Texto para a questão.
O Repertório e o Mercado
O repertório de obras de arte atualmente servido ao público está deteriorado. Grande é o número de artistas que finge ignorar este fato: esta
ignorância, verdadeira ou fingida, é crime. Em teatro, são criminosos os elencos cuja preocupação principal consiste em quitandeiramente
ganhar alguns cobres servindo aos apetites mais rasteiros das plateias tranquilas; são criminosos todos aqueles que servilmente ficam atentos à
última moda parisiense, ao último lançamento londrino, isto é, aqueles que renunciam à sua cidadania artística brasileira e se transformam em
repetidores da arte alheia; são criminosos aqueles que apresentam sempre e apenas visões róseas do mundo através de universos feéricos das
peças de boulevard, ou do psicologismo anglo-saxônico que tende a reduzir os mais graves problemas sociais e políticos a desajustes neuróticos
de uns poucos cidadãos.
São criminosos os fabricantes irresponsáveis de comedietas idiotas que, segundo a publicidade, “até parecem italianas." Estes são criminosos e
não são artistas porque arte é sempre a manifestação sensorial da verdade e não estará dizendo a verdade o artista que constantemente ignore
a guerra de genocídio do Vietnã, que ignore o lento assassinato pela fome de milhões de brasileiros no Norte, no Sul, no Centro, no Nordeste e
no Centro-Oeste—estas são verdades nacionais e humanas que nenhuma mensagem presidencial, por mais esperta que seja, fará esquecer.

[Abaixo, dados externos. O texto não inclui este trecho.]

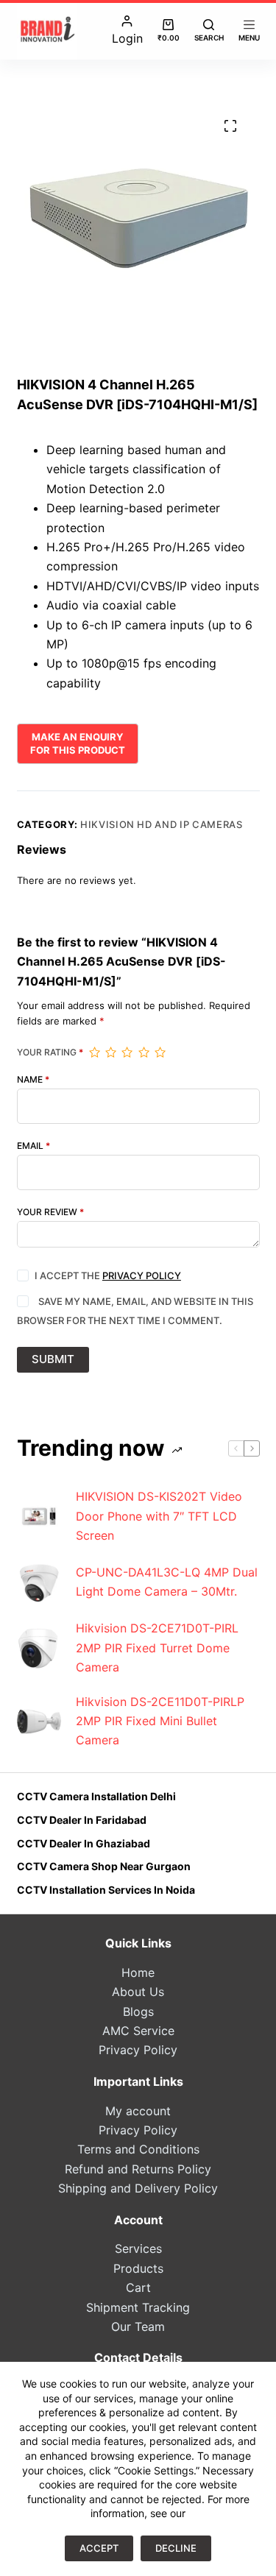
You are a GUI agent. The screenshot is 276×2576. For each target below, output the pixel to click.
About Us (138, 1991)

Por que são tantos os grupos teatrais que se dedicam ao teatro apodrecido, ao teatro da mentira, corruptor? Tirante os pulhas por convicção,
existem também os pulhas por comodismo. Os primeiros acreditam na conquista do mercado ainda que para isso seja necessário produzir "sob
medida" para o rápido consumo. (...) O mercado é o demiurgo da arte—este lugar comum já foi destruído (...) entre o artista e o consumidor,
numa sociedade capitalista, insere-se o mediador-capital, o mediado-patrocinador. O dinheiro, este sim, é o verdadeiro demiurgo do gosto
artístico posto em prática.
O mercado consumidor de teatro é, em última análise, o fator determinante do conteúdo e da forma da obra de arte, da arte-mercadoria. E esse
mercado, nos principais centros urbanos do país, é formado pela alta classe média, e daí para cima. O povo e a sua temática estão
aprioristicamente excluídos. Este fato grave tem deformado a perspectiva criadora da maioria dos nossos artistas, que se atrelam aos desejos
mais imediatos de "corte burguesa," da qual se tornam servis palhaços, praticando um teatro de classe, isto é, um teatro da classe proprietária,
da classe opressora. A consequência lógica é uma arte de opressão.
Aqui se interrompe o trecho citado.